*** DATA FOR THIS EXERCISE ***

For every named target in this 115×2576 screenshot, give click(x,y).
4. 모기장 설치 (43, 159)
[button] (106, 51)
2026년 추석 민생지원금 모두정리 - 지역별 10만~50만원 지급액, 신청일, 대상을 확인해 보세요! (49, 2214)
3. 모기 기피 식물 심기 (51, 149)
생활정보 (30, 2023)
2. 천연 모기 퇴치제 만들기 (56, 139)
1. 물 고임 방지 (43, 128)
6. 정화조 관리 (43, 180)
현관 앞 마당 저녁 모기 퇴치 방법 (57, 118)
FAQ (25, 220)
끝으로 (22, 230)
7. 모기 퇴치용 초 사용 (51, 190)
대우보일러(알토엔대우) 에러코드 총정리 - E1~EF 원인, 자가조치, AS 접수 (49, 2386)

*** End of DATA FOR THIS EXERCISE ***
*** DATA FOR THIS EXERCISE ***

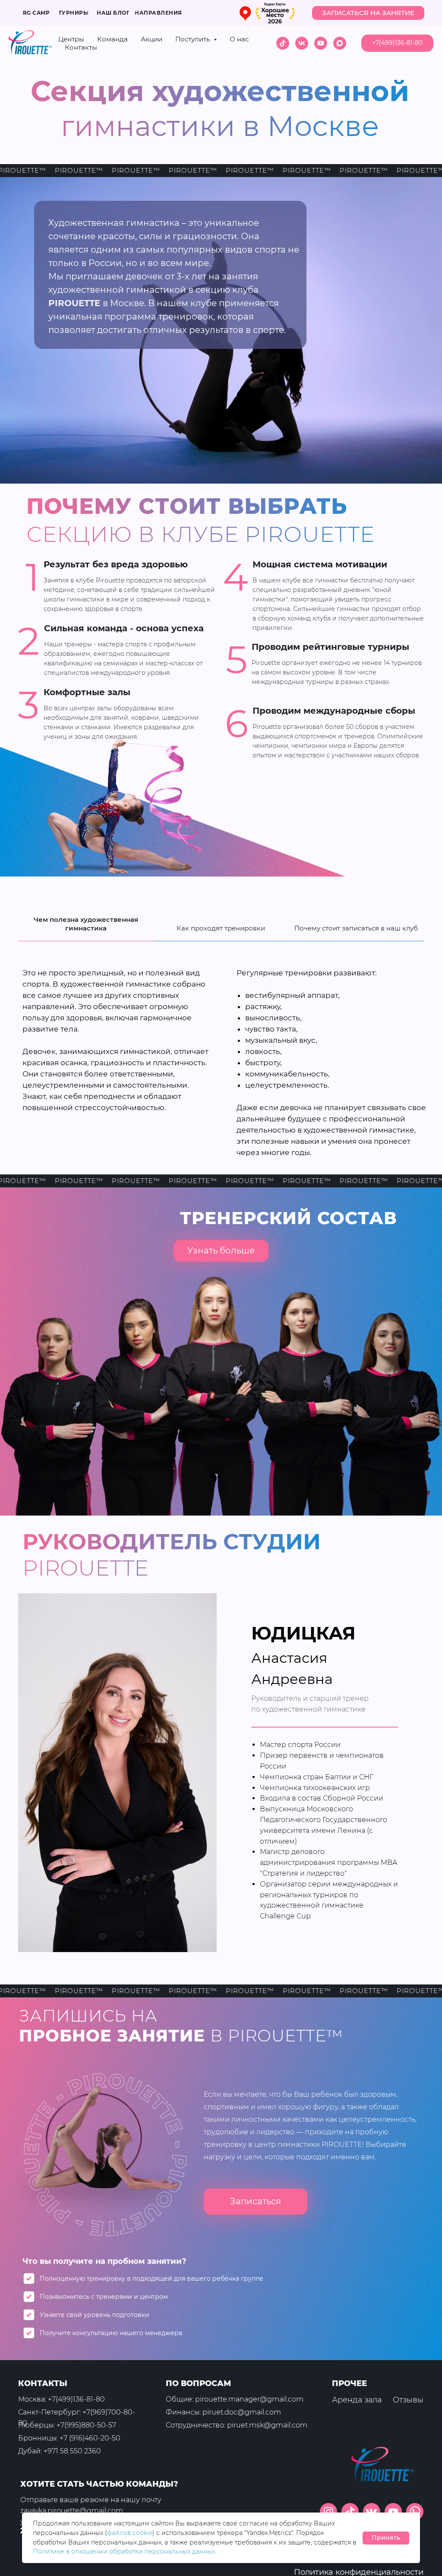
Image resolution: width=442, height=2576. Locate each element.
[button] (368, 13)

*** End of DATA FOR THIS EXERCISE ***

_WHAT NEEDS TO BE DONE:_ Using the entries above, give again exactly the lines from the line holding "2026년 추석 민생지원금" through the line holding "대우보일러(알토엔대우) 에러코드 총정리". Include both end lines and nothing else.

_EXERCISE OUTPUT:_
2026년 추석 민생지원금 모두정리 - 지역별 10만~50만원 지급액, 신청일, 대상을 확인해 보세요! (49, 2214)
3. 모기 기피 식물 심기 (51, 149)
생활정보 (30, 2023)
2. 천연 모기 퇴치제 만들기 (56, 139)
1. 물 고임 방지 (43, 128)
6. 정화조 관리 (43, 180)
현관 앞 마당 저녁 모기 퇴치 방법 (57, 118)
FAQ (25, 220)
끝으로 (22, 230)
7. 모기 퇴치용 초 사용 (51, 190)
대우보일러(알토엔대우) 에러코드 총정리 - E1~EF 원인, 자가조치, AS 접수 (49, 2386)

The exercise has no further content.